*EXERCISE DATA:*
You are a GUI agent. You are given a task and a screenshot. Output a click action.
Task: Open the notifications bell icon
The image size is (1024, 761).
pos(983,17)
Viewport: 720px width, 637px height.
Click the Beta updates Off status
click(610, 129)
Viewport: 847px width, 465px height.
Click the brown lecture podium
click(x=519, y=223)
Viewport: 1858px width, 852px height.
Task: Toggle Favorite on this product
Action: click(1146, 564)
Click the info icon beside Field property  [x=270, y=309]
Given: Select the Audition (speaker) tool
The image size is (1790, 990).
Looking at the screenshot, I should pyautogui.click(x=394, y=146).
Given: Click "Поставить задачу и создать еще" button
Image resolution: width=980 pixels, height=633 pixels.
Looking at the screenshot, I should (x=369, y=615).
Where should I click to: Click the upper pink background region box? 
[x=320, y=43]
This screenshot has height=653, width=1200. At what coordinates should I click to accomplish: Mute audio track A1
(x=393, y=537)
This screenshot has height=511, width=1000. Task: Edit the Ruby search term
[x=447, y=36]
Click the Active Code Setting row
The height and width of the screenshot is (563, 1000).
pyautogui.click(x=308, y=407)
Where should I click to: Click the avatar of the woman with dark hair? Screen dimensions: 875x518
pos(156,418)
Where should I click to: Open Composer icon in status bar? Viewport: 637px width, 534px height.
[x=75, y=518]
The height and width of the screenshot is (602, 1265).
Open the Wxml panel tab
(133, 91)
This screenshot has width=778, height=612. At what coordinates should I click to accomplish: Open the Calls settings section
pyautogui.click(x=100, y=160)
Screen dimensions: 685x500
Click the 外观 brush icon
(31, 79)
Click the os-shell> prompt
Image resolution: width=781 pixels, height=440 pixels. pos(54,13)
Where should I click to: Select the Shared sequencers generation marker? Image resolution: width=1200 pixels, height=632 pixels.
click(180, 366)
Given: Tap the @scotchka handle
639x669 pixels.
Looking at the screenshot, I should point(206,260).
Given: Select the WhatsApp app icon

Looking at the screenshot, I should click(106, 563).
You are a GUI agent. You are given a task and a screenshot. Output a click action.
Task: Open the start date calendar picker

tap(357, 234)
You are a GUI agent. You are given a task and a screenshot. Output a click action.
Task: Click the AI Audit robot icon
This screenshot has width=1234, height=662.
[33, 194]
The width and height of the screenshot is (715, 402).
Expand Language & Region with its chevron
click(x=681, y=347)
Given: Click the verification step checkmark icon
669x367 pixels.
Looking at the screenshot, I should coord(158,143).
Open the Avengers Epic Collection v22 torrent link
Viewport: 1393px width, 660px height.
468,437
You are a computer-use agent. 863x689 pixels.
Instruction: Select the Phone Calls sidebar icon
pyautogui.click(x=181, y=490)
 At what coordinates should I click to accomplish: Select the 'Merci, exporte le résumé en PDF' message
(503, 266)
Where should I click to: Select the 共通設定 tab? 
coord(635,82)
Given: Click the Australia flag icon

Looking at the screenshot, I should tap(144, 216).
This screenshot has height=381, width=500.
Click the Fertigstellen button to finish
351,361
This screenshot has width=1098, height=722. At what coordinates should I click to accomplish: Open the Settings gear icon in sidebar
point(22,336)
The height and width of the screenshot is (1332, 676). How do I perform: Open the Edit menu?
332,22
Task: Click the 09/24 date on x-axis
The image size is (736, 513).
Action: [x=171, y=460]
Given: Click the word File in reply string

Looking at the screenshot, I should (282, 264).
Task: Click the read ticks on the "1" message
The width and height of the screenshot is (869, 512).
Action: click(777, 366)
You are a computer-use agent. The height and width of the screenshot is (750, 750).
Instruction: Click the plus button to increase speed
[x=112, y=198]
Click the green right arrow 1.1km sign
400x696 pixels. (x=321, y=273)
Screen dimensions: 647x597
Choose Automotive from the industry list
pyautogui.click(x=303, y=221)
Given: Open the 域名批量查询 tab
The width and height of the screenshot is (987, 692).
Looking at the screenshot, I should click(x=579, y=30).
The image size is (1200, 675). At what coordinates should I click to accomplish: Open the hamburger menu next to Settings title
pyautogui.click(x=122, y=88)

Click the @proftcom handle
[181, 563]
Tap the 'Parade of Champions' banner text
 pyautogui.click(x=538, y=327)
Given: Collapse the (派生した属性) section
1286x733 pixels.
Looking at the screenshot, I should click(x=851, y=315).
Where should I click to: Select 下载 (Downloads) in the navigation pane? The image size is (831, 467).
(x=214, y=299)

*WHAT IS NEEDED:* Give back the records above exactly, limited to the lines between the one holding "This screenshot has height=653, width=1200." and the one holding "Open the Avengers", inclusive.

*WORKED SOLUTION:*
This screenshot has height=653, width=1200. At what coordinates should I click to accomplish: Mute audio track A1
(x=393, y=537)
This screenshot has height=511, width=1000. Task: Edit the Ruby search term
[x=447, y=36]
Click the Active Code Setting row
The height and width of the screenshot is (563, 1000).
pyautogui.click(x=308, y=407)
Where should I click to: Click the avatar of the woman with dark hair? Screen dimensions: 875x518
pos(156,418)
Where should I click to: Open Composer icon in status bar? Viewport: 637px width, 534px height.
[x=75, y=518]
The height and width of the screenshot is (602, 1265).
Open the Wxml panel tab
(133, 91)
This screenshot has width=778, height=612. At what coordinates should I click to accomplish: Open the Calls settings section
pyautogui.click(x=100, y=160)
Screen dimensions: 685x500
Click the 外观 brush icon
(31, 79)
Click the os-shell> prompt
Image resolution: width=781 pixels, height=440 pixels. pos(54,13)
Where should I click to: Select the Shared sequencers generation marker? Image resolution: width=1200 pixels, height=632 pixels.
click(180, 366)
Given: Tap the @scotchka handle
639x669 pixels.
Looking at the screenshot, I should point(206,260).
Given: Select the WhatsApp app icon

Looking at the screenshot, I should click(106, 563).
You are a GUI agent. You are given a task and a screenshot. Output a click action.
Task: Open the start date calendar picker

tap(357, 234)
You are a GUI agent. You are given a task and a screenshot. Output a click action.
Task: Click the AI Audit robot icon
This screenshot has width=1234, height=662.
[33, 194]
The width and height of the screenshot is (715, 402).
Expand Language & Region with its chevron
click(x=681, y=347)
Given: Click the verification step checkmark icon
669x367 pixels.
Looking at the screenshot, I should coord(158,143).
Open the Avengers Epic Collection v22 torrent link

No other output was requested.